Sam Fox started with just one restaurant – Wildflower American Cuisine in Tucson.
Since then, he’s led Fox Restaurant Concepts, the umbrella corporation behind restaurants such as NoRTH, Zinburger, Sauce (recently sold), Culinary Dropout, and True Food to 15 concepts and over 50 locations.
On Tuesday, The Huffington Post featured Fox and four other restaurateurs in the article “Top restaurateurs share how to create successful concepts,” where Fox elaborates on four of the core ideas that have helped shape FRC.
1. “Every restaurant should tell a story, have a personality.”
Delivering a genuine sense of food culture and being part of the community helps guests respond, Fox said.

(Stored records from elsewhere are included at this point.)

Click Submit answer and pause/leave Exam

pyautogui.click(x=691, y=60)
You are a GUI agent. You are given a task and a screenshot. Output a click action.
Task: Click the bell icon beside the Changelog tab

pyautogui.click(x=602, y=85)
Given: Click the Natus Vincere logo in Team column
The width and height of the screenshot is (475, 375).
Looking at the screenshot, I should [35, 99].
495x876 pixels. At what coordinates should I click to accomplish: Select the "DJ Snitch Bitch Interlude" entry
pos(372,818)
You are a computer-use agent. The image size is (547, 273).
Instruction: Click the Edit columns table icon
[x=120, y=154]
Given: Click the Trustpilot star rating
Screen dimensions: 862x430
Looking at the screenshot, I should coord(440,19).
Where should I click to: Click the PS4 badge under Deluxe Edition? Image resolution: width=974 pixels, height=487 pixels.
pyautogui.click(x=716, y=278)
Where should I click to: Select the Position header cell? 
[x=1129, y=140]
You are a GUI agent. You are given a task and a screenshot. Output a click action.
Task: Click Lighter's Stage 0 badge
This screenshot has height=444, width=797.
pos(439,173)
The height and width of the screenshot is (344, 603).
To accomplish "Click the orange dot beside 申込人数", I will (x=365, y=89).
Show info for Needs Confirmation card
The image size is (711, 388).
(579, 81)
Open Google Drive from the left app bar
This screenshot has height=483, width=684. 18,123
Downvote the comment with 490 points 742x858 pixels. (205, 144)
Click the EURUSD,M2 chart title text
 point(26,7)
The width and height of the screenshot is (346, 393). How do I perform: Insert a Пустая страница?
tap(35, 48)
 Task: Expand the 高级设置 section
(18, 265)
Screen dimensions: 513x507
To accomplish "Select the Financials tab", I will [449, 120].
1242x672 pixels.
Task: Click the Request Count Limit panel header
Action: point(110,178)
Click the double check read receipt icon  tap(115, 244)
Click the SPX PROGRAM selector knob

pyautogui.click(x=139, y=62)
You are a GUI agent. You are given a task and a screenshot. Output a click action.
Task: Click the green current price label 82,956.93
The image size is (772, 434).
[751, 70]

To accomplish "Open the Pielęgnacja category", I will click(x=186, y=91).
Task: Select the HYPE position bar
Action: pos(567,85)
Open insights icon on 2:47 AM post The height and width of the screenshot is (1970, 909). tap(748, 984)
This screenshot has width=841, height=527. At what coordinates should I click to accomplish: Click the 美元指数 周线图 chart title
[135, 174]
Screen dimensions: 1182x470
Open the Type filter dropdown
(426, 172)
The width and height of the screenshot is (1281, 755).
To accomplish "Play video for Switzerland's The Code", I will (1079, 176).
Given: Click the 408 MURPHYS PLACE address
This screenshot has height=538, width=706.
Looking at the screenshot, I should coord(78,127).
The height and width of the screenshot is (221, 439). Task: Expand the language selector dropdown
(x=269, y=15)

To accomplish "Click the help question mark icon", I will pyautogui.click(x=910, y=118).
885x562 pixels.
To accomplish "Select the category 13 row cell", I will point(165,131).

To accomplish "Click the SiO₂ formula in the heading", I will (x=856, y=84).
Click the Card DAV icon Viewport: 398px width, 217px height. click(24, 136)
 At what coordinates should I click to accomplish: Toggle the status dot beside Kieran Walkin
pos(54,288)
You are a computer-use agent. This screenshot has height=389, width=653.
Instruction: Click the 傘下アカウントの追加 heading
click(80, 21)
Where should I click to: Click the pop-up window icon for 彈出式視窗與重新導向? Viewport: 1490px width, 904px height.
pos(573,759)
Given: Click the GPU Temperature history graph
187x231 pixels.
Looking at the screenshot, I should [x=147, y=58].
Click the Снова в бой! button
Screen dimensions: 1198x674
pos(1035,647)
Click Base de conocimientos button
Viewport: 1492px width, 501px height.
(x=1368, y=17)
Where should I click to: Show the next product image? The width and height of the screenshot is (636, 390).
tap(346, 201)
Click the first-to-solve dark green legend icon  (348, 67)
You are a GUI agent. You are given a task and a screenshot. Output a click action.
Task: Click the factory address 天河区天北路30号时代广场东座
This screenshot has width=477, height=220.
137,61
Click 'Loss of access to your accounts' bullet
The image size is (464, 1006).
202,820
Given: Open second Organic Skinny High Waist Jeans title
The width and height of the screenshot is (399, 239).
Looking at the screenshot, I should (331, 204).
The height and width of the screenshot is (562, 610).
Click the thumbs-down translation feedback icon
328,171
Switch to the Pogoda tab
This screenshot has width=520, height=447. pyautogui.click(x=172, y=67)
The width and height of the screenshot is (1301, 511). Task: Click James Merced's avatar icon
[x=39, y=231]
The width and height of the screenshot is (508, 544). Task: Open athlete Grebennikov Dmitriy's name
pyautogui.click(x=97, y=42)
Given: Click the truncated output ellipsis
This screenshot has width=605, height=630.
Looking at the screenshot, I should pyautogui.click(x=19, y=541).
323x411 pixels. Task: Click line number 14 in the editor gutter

2. “Health and wellness is a major part of conversation and community today.”
Though responding to dietary restrictions is essential, finding a path towards a specific diet and making sure the food is exceptionally tasty is key, such as at his concept True Food Kitchen.
3.”The world we live in is so fast pace.”
Fox recognizes that fast-casual restaurants are the go-to when groups are deciding on where to have dinner, finishing with, “I like to say a good fast casual restaurant is always the answer when wondering what to have for dinner.”
4. “To be successful in the restaurant business, you need to be great at both running a restaurant and running a business.”
Having a talented chef isn’t enough if there’s no one running the numbers. Fox recognizes how critical it is to to master both in order to succeed.